## Requirement
Which lines of the data contain the string "toolbar"? Show each of them.

Start of Block

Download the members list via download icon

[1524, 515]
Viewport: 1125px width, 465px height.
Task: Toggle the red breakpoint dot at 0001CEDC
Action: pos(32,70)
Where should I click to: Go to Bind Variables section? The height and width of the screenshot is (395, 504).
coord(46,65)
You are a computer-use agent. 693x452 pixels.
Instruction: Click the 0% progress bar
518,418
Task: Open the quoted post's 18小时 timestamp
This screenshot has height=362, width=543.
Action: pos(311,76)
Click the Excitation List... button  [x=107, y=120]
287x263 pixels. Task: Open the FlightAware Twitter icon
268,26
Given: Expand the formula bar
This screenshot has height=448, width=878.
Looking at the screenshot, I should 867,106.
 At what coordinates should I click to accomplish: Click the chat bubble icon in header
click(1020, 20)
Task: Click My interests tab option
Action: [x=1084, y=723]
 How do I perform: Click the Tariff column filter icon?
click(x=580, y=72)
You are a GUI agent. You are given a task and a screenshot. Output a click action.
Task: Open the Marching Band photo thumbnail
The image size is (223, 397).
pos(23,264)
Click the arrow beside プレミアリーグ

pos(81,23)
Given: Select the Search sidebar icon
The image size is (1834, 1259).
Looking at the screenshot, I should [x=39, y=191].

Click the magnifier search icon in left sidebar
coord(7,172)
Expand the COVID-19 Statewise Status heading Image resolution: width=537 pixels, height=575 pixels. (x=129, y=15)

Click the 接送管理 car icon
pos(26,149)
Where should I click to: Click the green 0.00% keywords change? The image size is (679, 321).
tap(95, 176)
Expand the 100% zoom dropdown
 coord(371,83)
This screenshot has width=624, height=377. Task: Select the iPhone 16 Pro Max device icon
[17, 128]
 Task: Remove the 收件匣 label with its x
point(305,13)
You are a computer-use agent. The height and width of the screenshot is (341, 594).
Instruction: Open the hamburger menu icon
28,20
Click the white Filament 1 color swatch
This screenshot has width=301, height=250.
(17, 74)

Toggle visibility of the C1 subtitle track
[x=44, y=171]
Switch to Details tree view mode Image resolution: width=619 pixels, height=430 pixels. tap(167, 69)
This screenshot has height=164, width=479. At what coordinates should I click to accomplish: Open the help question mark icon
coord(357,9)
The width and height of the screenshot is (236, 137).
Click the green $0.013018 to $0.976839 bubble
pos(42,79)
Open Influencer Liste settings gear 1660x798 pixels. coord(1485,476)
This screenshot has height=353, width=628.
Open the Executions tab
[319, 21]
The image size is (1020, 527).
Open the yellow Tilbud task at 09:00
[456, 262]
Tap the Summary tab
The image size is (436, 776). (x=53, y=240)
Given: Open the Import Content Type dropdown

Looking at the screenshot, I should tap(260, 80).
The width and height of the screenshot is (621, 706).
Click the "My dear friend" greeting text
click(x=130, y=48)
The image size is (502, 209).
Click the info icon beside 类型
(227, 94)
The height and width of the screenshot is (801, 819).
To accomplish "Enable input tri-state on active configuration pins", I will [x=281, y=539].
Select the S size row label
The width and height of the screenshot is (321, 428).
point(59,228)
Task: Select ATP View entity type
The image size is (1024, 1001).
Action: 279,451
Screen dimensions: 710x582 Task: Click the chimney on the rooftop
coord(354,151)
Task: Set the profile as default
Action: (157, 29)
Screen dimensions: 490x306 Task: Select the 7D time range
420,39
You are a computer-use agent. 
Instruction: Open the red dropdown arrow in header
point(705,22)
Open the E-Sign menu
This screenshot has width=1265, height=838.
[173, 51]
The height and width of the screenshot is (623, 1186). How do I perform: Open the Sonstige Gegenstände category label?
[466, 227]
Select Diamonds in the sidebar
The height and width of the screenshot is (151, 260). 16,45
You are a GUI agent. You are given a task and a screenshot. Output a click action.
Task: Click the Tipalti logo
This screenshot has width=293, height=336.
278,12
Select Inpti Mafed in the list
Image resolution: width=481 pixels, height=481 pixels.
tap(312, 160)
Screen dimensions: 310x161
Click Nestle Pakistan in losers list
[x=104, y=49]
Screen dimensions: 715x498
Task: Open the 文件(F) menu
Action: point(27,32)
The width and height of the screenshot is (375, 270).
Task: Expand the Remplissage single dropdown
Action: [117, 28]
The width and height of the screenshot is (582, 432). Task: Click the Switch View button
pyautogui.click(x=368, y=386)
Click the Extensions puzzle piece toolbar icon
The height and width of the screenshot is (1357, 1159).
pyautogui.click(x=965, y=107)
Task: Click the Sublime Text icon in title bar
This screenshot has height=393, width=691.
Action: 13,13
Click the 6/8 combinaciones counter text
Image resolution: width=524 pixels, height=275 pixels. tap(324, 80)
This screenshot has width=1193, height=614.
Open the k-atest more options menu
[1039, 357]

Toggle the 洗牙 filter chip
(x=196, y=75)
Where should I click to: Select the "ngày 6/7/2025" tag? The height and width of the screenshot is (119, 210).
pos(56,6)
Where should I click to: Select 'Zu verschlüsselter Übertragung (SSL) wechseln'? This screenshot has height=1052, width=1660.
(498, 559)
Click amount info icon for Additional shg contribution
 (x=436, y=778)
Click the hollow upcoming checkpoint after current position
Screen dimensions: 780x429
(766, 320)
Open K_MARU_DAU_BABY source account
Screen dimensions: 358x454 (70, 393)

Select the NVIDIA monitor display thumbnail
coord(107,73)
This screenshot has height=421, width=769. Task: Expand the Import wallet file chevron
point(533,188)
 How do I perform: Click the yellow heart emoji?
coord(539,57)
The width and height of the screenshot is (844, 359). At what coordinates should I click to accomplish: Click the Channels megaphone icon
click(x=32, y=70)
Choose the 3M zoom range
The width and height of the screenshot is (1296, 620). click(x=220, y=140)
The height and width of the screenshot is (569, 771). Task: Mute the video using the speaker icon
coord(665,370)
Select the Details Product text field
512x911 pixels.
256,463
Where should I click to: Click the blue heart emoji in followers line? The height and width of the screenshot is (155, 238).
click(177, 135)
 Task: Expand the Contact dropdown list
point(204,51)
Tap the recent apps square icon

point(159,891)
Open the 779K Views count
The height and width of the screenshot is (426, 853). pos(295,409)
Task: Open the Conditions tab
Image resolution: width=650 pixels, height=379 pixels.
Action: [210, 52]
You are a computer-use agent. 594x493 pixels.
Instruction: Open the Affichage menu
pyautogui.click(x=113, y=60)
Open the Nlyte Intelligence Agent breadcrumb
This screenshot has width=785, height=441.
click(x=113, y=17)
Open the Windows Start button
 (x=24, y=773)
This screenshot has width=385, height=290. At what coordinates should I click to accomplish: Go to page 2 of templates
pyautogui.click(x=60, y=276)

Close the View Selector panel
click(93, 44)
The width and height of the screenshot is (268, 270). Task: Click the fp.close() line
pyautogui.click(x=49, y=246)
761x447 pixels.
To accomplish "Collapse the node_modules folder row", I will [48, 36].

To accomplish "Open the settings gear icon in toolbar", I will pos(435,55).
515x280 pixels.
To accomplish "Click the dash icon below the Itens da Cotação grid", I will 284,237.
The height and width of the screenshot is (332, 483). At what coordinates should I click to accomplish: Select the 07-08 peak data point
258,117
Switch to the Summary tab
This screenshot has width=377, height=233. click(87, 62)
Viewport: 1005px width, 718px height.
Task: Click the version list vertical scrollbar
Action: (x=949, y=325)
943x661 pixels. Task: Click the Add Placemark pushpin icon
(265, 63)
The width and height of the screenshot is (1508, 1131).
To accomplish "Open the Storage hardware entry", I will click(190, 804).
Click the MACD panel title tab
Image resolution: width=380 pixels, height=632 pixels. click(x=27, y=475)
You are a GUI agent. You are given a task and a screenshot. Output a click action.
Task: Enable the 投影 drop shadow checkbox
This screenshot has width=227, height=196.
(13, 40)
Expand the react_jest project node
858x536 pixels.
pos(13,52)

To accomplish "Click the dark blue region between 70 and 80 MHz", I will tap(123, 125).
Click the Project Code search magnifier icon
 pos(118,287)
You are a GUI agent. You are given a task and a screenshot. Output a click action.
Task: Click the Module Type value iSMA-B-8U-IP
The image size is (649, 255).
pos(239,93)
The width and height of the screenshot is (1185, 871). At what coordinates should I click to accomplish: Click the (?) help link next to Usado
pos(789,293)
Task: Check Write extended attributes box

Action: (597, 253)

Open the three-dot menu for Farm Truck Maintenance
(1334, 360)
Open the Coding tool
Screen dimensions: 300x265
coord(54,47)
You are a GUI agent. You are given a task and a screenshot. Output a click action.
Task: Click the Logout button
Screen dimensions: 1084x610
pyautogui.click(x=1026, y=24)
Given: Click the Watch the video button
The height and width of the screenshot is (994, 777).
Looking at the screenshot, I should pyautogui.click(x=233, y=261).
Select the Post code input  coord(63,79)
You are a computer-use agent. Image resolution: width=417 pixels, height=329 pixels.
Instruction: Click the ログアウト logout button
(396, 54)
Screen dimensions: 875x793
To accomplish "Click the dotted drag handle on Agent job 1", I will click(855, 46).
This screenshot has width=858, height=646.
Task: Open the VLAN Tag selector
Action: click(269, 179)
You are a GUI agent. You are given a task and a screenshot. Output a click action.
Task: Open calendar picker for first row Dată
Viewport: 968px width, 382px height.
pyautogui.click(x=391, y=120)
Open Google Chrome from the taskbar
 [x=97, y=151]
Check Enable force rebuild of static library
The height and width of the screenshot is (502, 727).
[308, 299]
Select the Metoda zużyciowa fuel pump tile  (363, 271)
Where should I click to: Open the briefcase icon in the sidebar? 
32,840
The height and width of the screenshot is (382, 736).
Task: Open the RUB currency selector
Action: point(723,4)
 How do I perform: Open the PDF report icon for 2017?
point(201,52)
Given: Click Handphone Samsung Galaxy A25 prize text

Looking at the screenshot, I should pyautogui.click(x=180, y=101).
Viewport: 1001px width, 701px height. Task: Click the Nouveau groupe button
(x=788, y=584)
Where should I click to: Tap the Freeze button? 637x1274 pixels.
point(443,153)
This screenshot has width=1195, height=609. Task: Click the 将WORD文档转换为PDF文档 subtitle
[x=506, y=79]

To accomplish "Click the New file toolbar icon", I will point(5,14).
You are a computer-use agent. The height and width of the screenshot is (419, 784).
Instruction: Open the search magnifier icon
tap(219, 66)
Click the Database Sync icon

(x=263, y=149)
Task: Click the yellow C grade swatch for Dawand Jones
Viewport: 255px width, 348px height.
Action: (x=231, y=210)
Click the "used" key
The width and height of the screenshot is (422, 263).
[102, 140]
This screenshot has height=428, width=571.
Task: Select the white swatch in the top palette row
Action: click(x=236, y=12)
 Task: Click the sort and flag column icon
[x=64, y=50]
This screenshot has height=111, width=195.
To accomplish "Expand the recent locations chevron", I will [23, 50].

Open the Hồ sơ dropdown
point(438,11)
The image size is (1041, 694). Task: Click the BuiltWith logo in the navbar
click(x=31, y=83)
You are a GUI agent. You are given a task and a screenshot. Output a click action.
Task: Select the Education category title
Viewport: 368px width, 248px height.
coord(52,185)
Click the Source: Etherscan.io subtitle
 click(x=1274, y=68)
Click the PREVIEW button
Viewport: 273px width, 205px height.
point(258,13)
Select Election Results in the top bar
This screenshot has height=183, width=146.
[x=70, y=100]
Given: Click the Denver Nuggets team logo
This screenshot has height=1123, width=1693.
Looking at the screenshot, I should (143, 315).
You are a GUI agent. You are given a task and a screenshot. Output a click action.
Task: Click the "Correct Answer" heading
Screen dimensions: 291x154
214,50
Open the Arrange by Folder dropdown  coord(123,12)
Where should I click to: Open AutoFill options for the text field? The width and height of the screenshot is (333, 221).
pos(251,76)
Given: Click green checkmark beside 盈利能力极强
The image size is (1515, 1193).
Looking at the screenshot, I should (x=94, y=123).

End of Block

## Exercise result
Click the Extensions puzzle piece toolbar icon
To accomplish "Open the settings gear icon in toolbar", I will pos(435,55).
To accomplish "Click the New file toolbar icon", I will point(5,14).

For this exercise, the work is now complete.